Today we are going to do something different than what I usually post here. We are going to deploy a Self-Managed and AWS-managed RAG System to explore it more and understand more about RAG systems. If you are not familiar with it, don't worry, we will get there! It's essential to note that I'm not a Machine Learning Engineer and definitely not an expert in this matter, but I've participated in several projects involving the RAG system in AWS, and I believe I can explain it in a way that other DevOps professionals could benefit from.

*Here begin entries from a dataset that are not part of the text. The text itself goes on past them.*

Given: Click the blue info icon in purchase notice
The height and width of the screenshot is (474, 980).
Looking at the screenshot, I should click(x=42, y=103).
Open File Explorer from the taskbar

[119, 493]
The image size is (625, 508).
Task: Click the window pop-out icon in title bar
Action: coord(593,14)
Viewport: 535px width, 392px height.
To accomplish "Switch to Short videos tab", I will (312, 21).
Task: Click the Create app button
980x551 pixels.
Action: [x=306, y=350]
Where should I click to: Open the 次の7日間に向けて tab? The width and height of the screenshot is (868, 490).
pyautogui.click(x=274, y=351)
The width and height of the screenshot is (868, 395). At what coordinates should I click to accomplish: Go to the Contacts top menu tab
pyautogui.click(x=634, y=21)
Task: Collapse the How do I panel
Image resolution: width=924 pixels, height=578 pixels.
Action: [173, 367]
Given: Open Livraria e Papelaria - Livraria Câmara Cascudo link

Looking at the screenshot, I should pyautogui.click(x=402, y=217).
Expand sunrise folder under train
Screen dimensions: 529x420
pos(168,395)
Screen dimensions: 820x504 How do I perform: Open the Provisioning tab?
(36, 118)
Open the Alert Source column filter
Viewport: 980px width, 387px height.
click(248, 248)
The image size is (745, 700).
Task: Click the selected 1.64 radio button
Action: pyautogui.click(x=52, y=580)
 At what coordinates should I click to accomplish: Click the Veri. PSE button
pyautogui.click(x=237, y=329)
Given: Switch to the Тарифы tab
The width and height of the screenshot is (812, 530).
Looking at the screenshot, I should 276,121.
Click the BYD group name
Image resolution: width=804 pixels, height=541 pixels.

Check out the code used on this GitHub Repository.
RAG explained
RAG (Retrieval Augmented Generation) is a pattern used with LLM to get answers given external knowledge/context to the LLM. Why is this important? Well, have you ever had an interaction with an LLM that couldn't provide a meaningful response? Maybe you asked about something that was specific to your company, and the LLM hallucinated or gave a wrong answer. This happened because the LLM didn't have the knowledge about what you were asking, maybe because the context you have is private and the LLM has no access (e.g., information that only exists in internal documents of your company), or maybe because the LLM was not trained with that piece of data (outdated data). The RAG system allows us to get better responses from the LLM given an external data collection. So, to summarize, RAG is a technique used to retrieve data from an external data collection where this data is augmented (injected into LLM prompt) at run-time and the LLM generates a response given that extra piece of context. This technique is very common to be implemented in AI customer chatbots (RAG is used to retrieve information about refunds, shipping, policies...) and AI assistants (use RAG to have more context about a PDF, file you uploaded).
A RAG system has two phases:
- Indexing Phase: This part we get the data collection (PDFs, Web pages, internal documentation...) and chunk the text into smaller pieces, embed each chunk into a vector, and finally store in a vector database
- Querying Phase: The application will use the vector database to retrieve the most similar chunks and inject this in the prompt in run-time.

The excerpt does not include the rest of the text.